I personally wouldn’t buy meat certified by the RSPCA or FREPA – but I would buy meat certified by Humane Choice. Many small producers these days reckon transparency is the best certification of all, and so far it’s the way we’re heading at Jonai Farms, where we’ve just started raising rare breed Large Black pastured pigs.
But what about seafood? Fish seems perfectly suited to an Australian Christmas dinner, right?
Well, in Victoria and South Australia, the Marine Conservation Society wants you to say ‘no’ to crayfish, but you can enjoy wild-caught Australian Salmon.
Don’t choose Blue Grenadier, but farmed mussels are fair game.
Happily, farmed oysters are still a good choice too, and what better way to kick off a beach lunch than with Sydney Rock Oysters?
Oh, but no more flake at the fish and chip shop over the holidays – shark is now considered ‘Conservation Dependent’, plus there’s a significant bycatch of sea lions off the coast of South Australia.
And kiss all the tunas goodbye unless they’re poll and line caught Albacore – and good luck finding that.
You can check out the Australian Marine Conservation Society’s Sustainable Seafood Guide for the complete listing, for which there’s even a smartphone app now to help you out down at the fishmonger. I can also recommend the excellent Guide to Fish by Hilary McNevin, which not only helps you choose sustainable fish, but gives advice on how best to cook it.
So for those hoping to cook a traditional English-style Christmas dinner, where can you find true free-range poultry and pork?
The most obvious solution is to frequent your local farmers’ market, if you have one, where hopefully you’ll find a local producer with whom you can enjoy an old-fashioned chin wag about their ethical practices.
For those without a farmers’ market nearby, there are an increasing number of retailers of ethical meat, including some who deliver such as Feather & Bone and Urban Food Market, both in Sydney. In Melbourne, there is T.O.M.S.: The Organic Meat Specialist and Organic Direct.
I also make it a habit to ask every butcher I encounter whether they stock real free-range chicken and pork, just to keep the pressure on.
My ethically minded children often beat me to asking the same questions on the rare occasions we eat out.
In fact I buy meat directly from the farmers, such as Greenvale Farm, Fernleigh Free Range and Warialda Belted Galloway Beef – all Victorian producers, and am lucky to also have a great butcher who sells Glenloth free-range chicken.
I’ve compiled a list on my blog of all the free-range pig producers I’ve been able to find across Australia, as well as some of the places where you can buy their pork (if not direct from the farmer).
Another great way to connect to your food and know its provenance while providing more of your dollar directly to the producers is via ‘box schemes’, otherwise known as Community Supported Agriculture (CSA).
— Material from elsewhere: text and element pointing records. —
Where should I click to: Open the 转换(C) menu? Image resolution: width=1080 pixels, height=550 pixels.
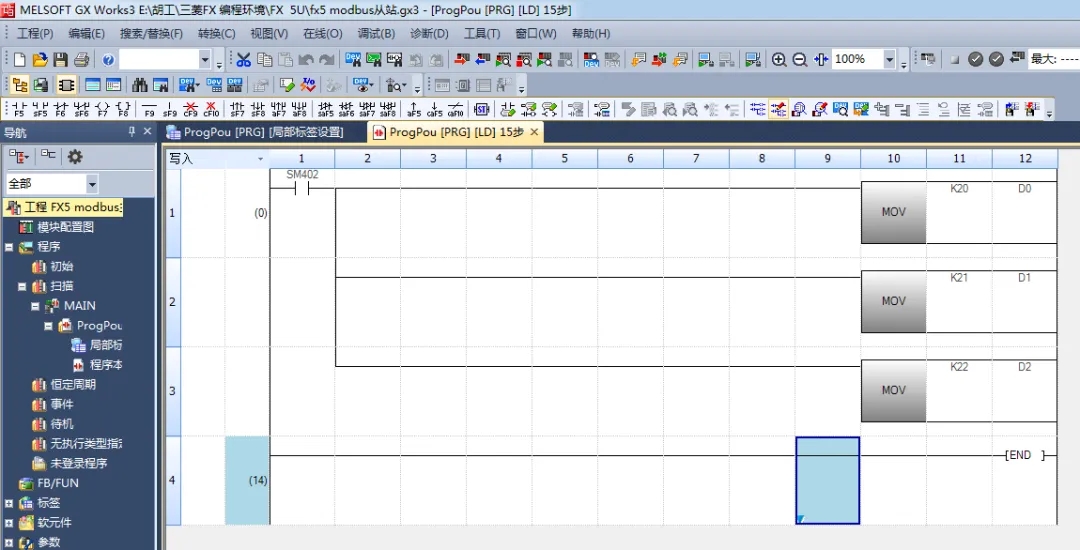point(216,33)
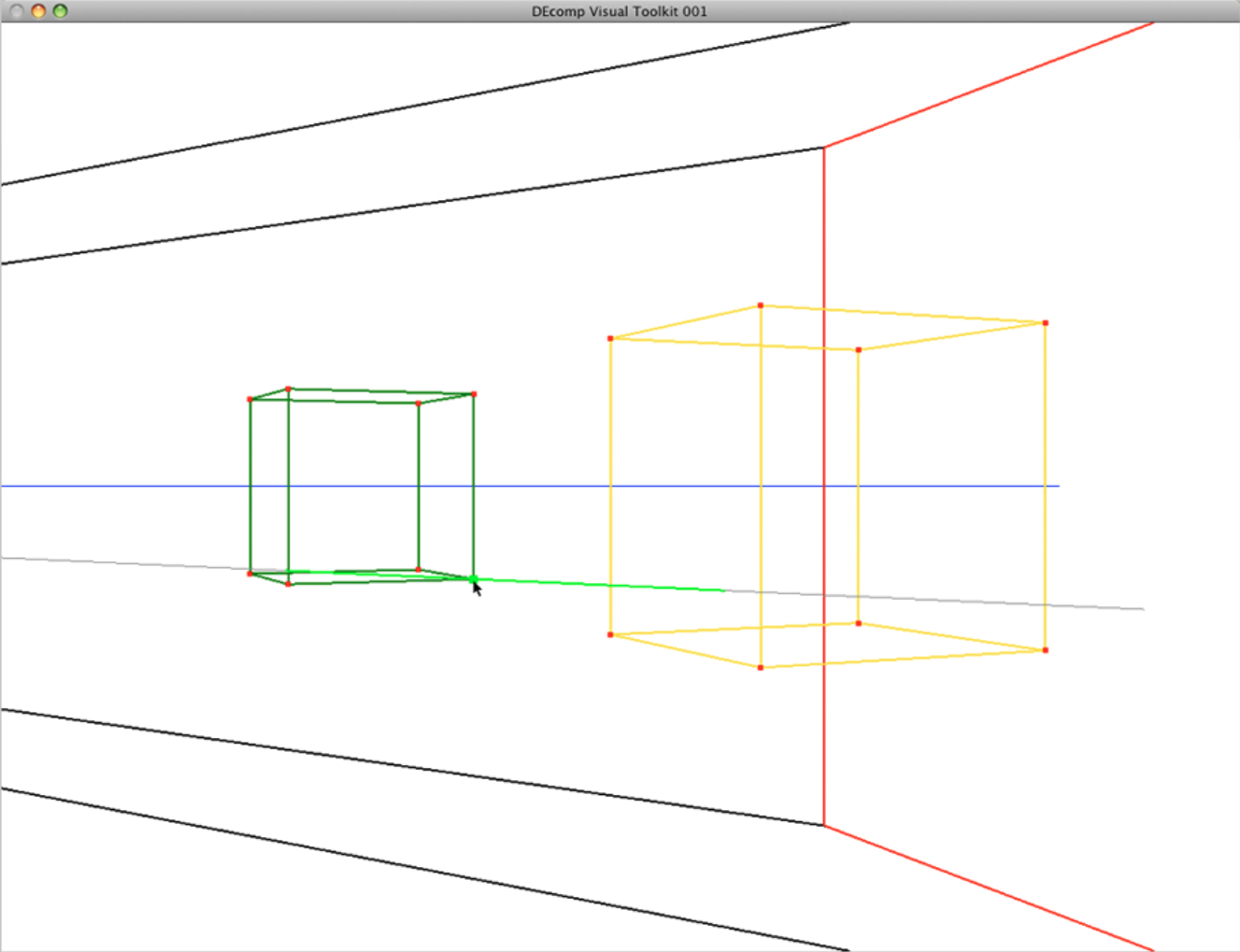This screenshot has width=1240, height=952.
Task: Select the top-right vertex of the green cube
Action: 474,394
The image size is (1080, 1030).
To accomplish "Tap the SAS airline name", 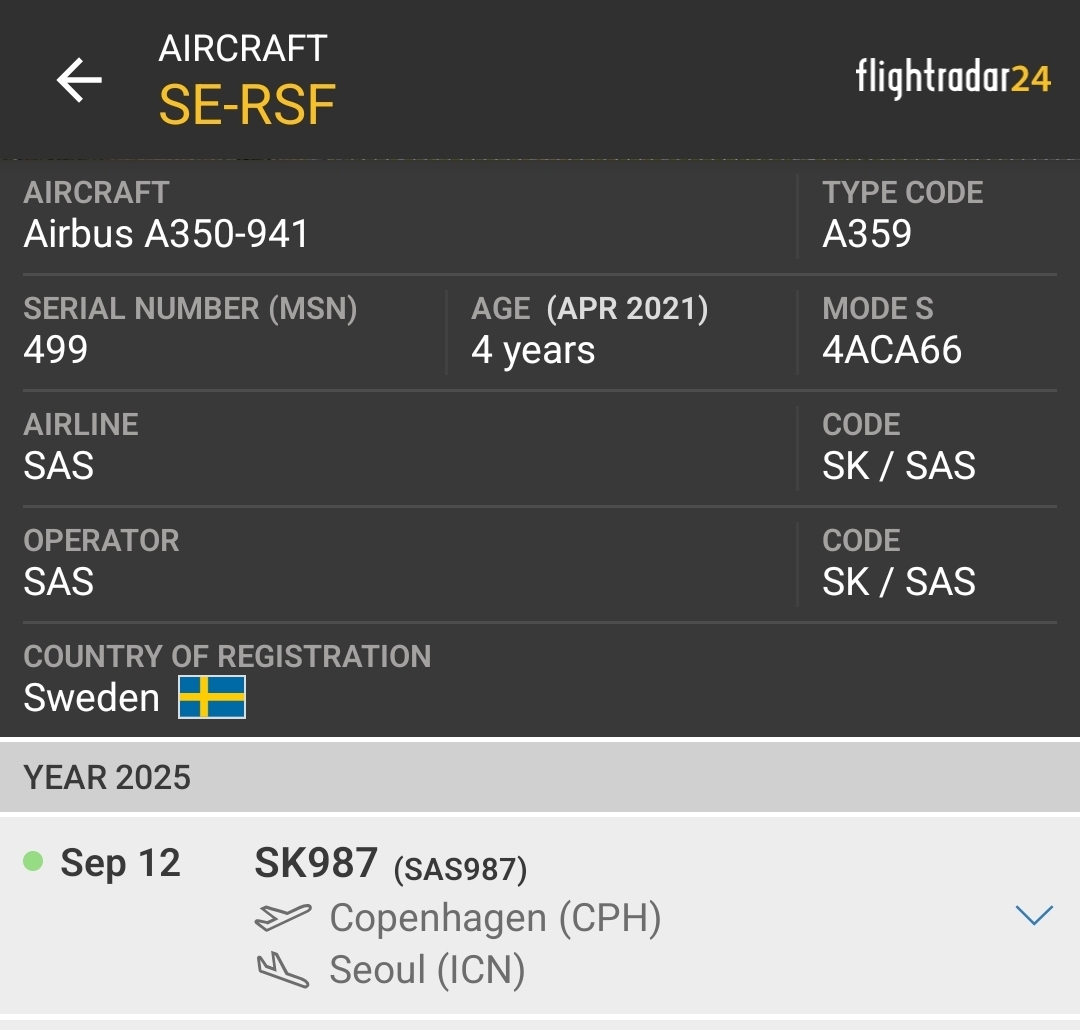I will pos(58,465).
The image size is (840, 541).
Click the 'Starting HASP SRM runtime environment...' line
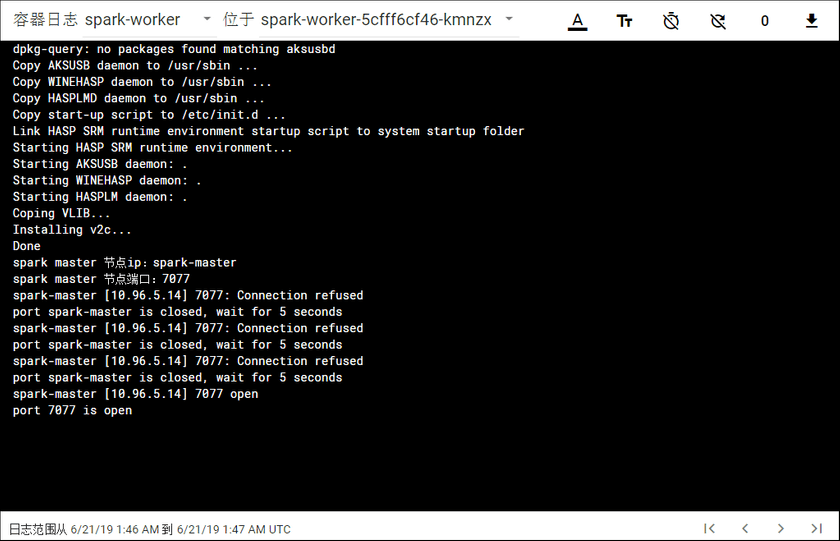click(153, 148)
Food Connect is a fantastic organisation helping to hook up farmers and consumers, and Local Harvest is another new national scheme.
To count yourself an ethical omnivore this holiday season, (no matter whether you celebrate Christmas, Hanukkah, the Summer Solstice or something else), don’t forget to give thanks to the once-happy animals on your plate, and the ethical producers who cared for them so that you might feast with family and friends.
And if you find a free-range pudding, knock off the eggnog.